> _Task item_: From the material below, copy each line that holds the word "screenshot".

> _Supplied records_:
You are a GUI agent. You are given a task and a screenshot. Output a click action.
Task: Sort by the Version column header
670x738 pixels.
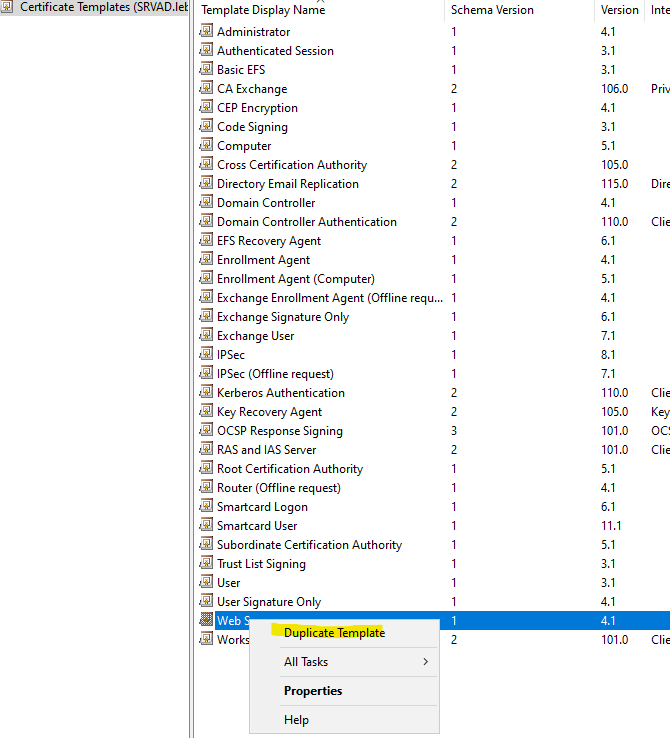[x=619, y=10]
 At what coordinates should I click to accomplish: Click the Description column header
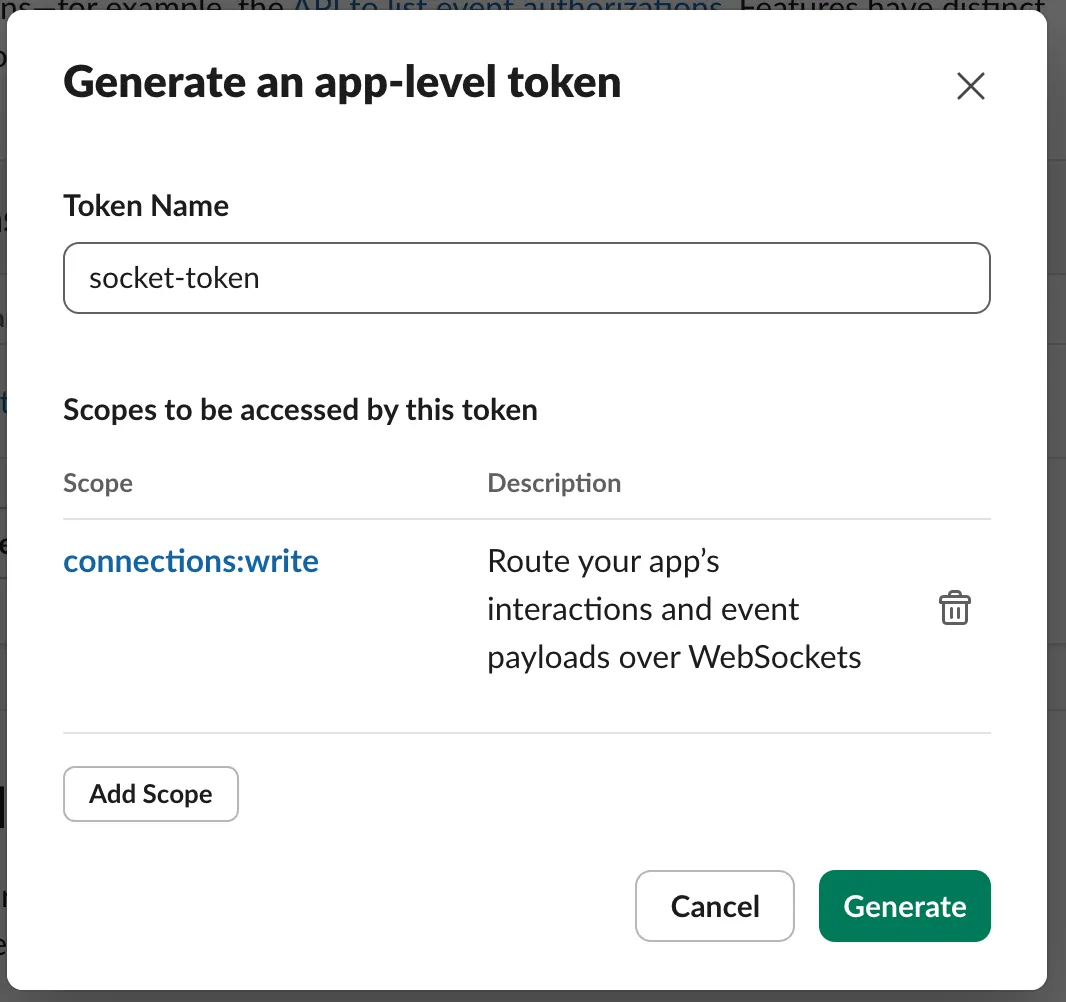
--
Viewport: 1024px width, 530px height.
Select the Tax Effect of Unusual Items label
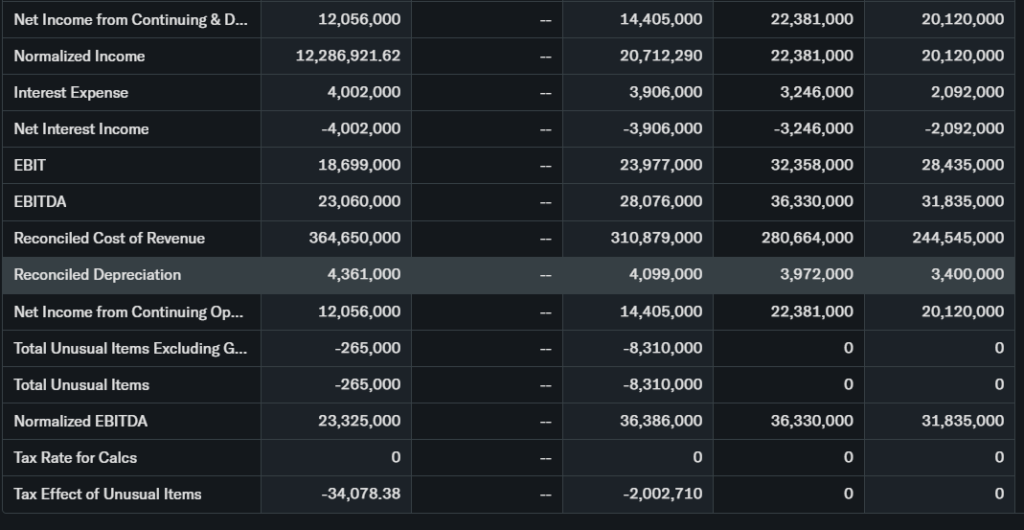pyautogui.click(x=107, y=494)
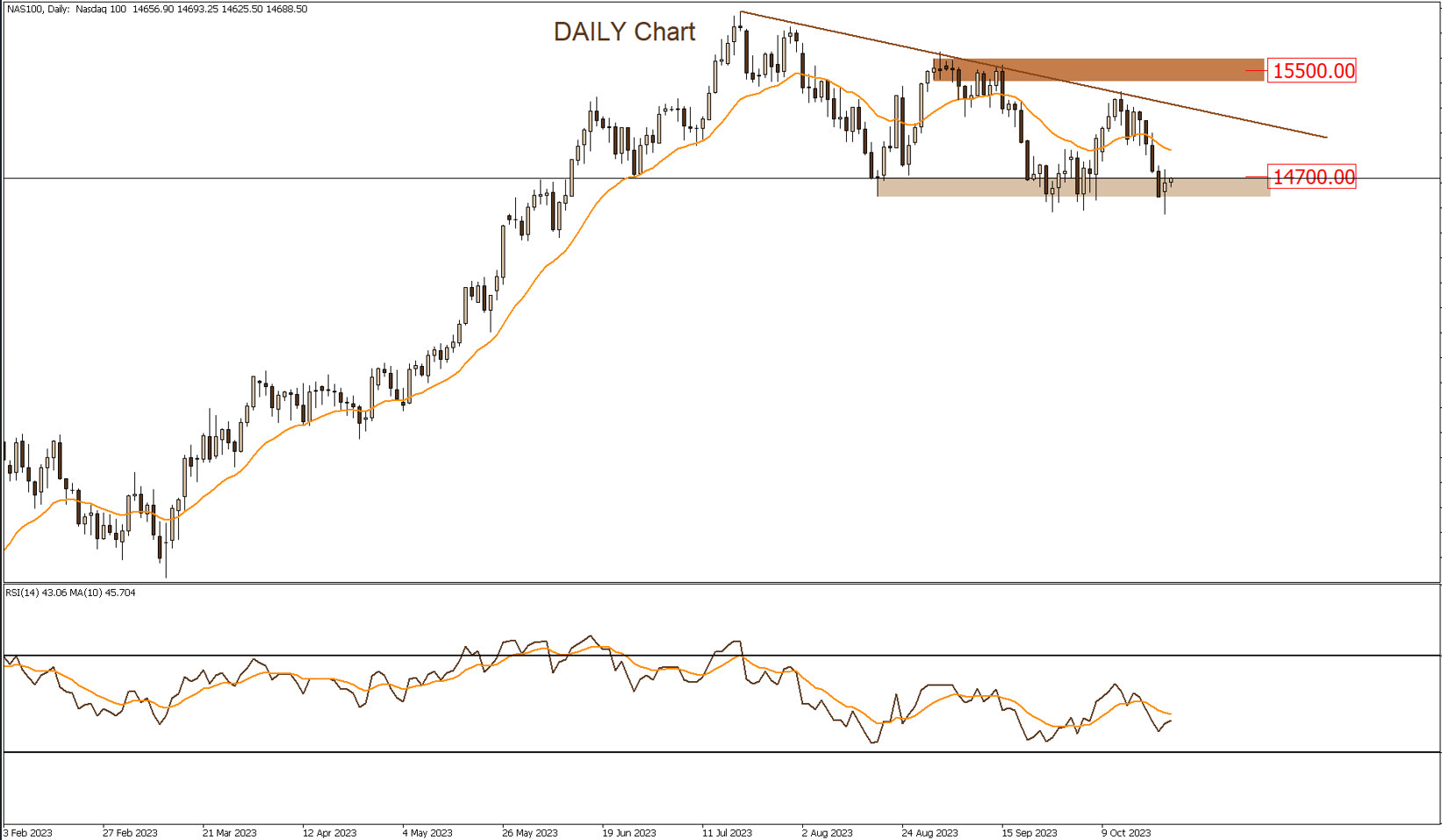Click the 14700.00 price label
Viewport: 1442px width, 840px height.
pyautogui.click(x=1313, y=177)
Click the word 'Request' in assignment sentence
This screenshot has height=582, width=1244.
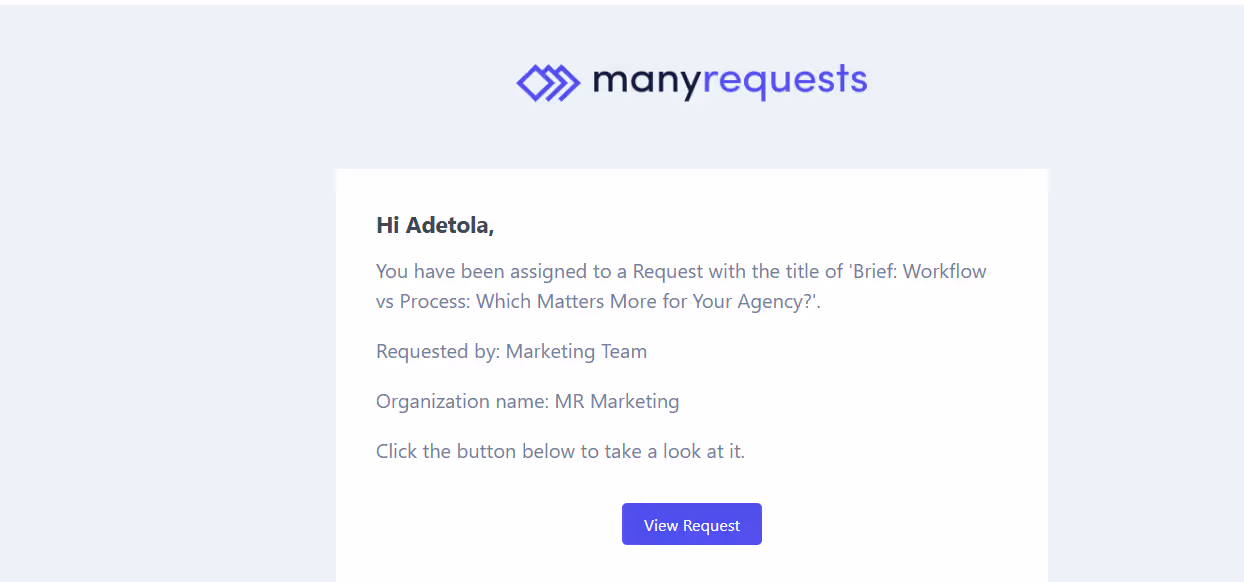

> _Completed exercise_:
You are a GUI agent. You are given a task and a screenshot. Output a click action.
This screenshot has height=582, width=1244.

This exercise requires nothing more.